Answers & Images in Advent

Answers & Images in Advent

The word “advent” means coming. And the Church calendar begins with the season of Advent because as Christians we are waiting for something (really Someone) in particular to come. We are not unique in this. Every person and every community of people have an ultimate object for which they wait. Something (or someone) is coming for everyone. The question is “What is it?” What is your ultimate object of waiting? That is a question of the utmost importance, because what you wait for rules your life.

For the four Sundays of Advent we are going to turn our attention in worship to the Old Testament, New Testament, and Gospel readings provided in the Revised Common Lectionary. Each week the readings raise a question and then present a biblical image in answer to the question raised. These images guide us through our waiting: In week one we face the question of loss with the image of a branch. Week two raises the question of sin and the images of fire and soap. Week three ushers in the question of anxiety and the image of a well. And finally in week four we wrestle alongside Mary with the question of security and the image of a body. Loss, sin, anxiety, security – these are questions everyone encounters as they wait for whatever object has become ultimate in their heart.
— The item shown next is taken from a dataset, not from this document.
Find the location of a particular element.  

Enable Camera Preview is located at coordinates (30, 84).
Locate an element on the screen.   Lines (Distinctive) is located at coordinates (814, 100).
What have you lost that cannot be restored, at least not by you? What sin or vice has created distance between you and God, you and others? What makes you anxious? Upon what do you rely to make your life secure in a very insecure world? Advent questions. They beg for Advent images.
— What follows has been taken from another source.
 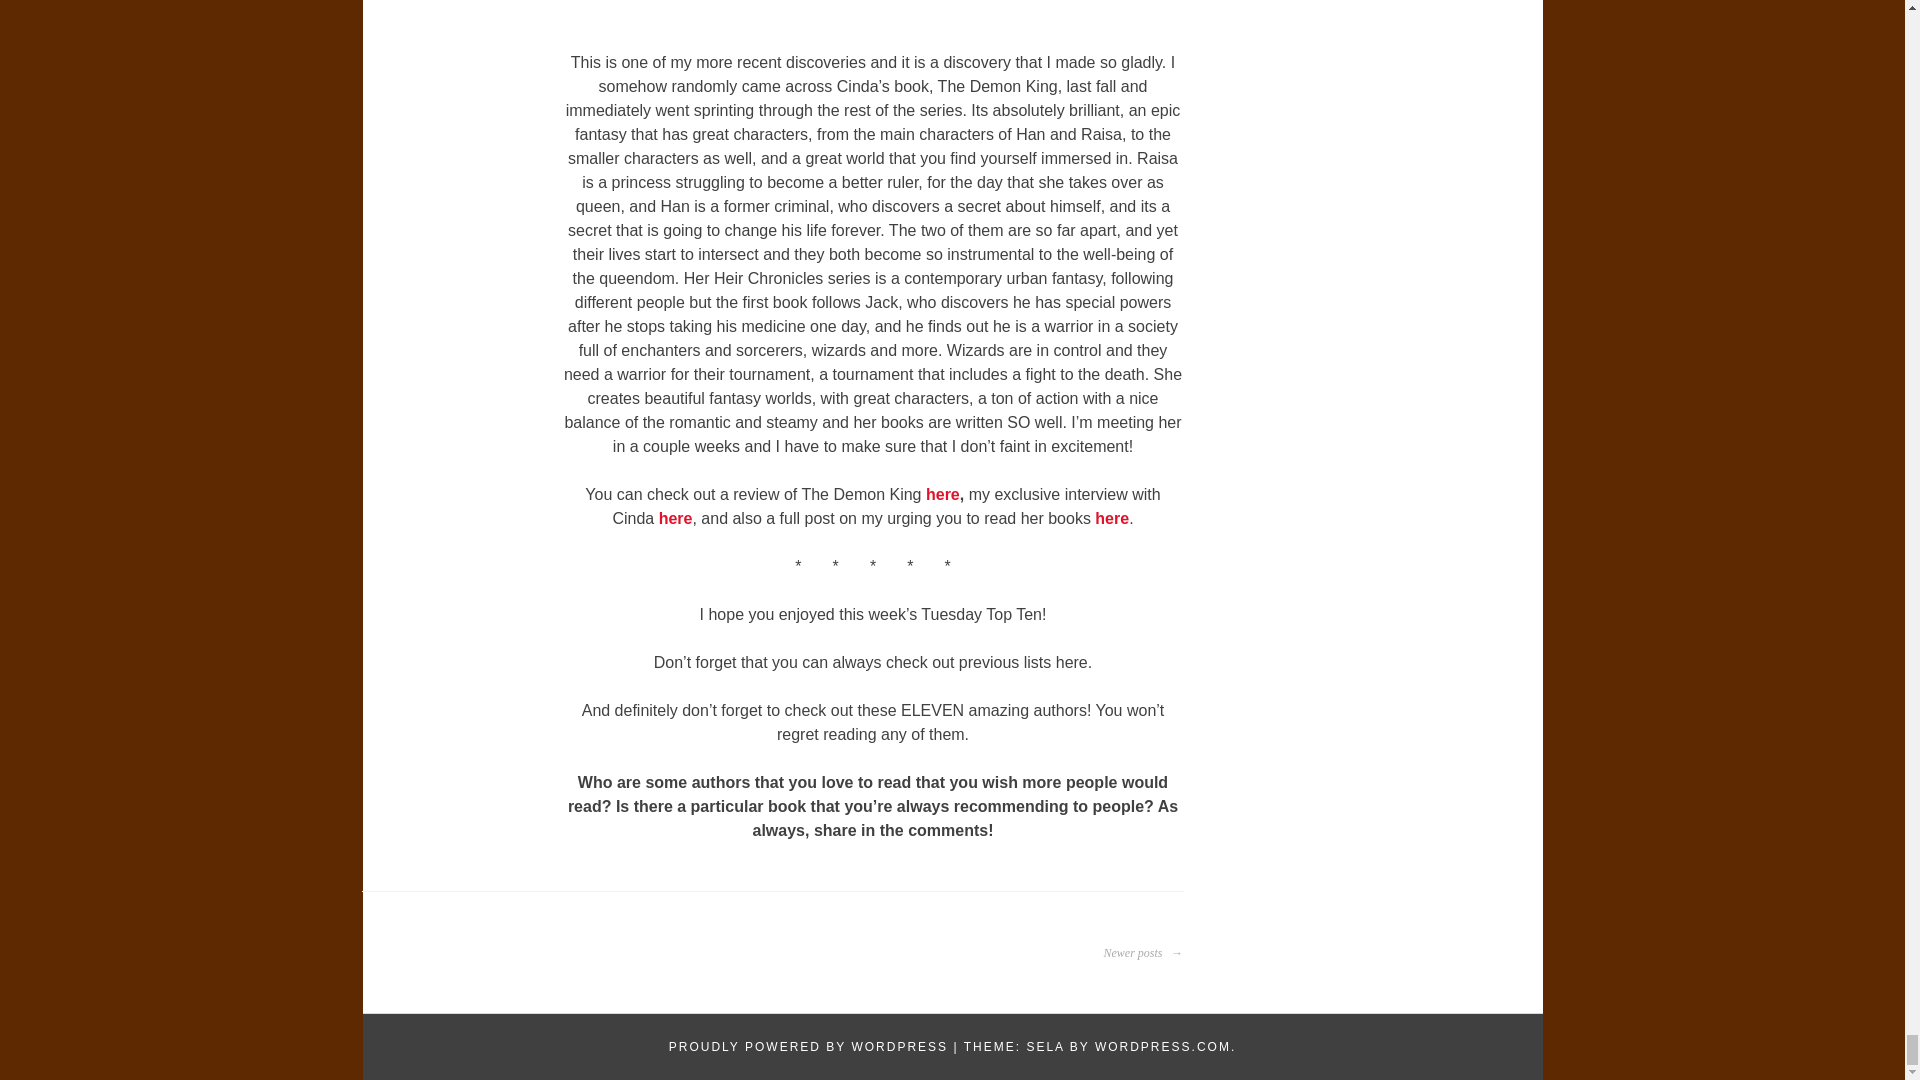 I want to click on A Semantic Personal Publishing Platform, so click(x=808, y=1047).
The great hope of the Christian faith is that Jesus will come again, even as he has already come before. He is like a branch, and a fire, and a well, and he has taken on a human body so that through his life, death, and resurrection in that body all our questions might be answered and all our struggles ended.

We wait to see Jesus in his body, even as Mary waited while pregnant. She had Jesus dwelling inside her but she didn’t see him in his body until his birth at Christmas. As Christians we are no different than Mary – we too have Jesus living inside us by the Holy Spirit and we too will see him in his body when he comes. That means our entire life is like one long Advent and the ultimate Christmas for which we wait is Jesus’ second coming. Until then the questions remain and the images are needed.

I hope you will wait with us in worship this Advent.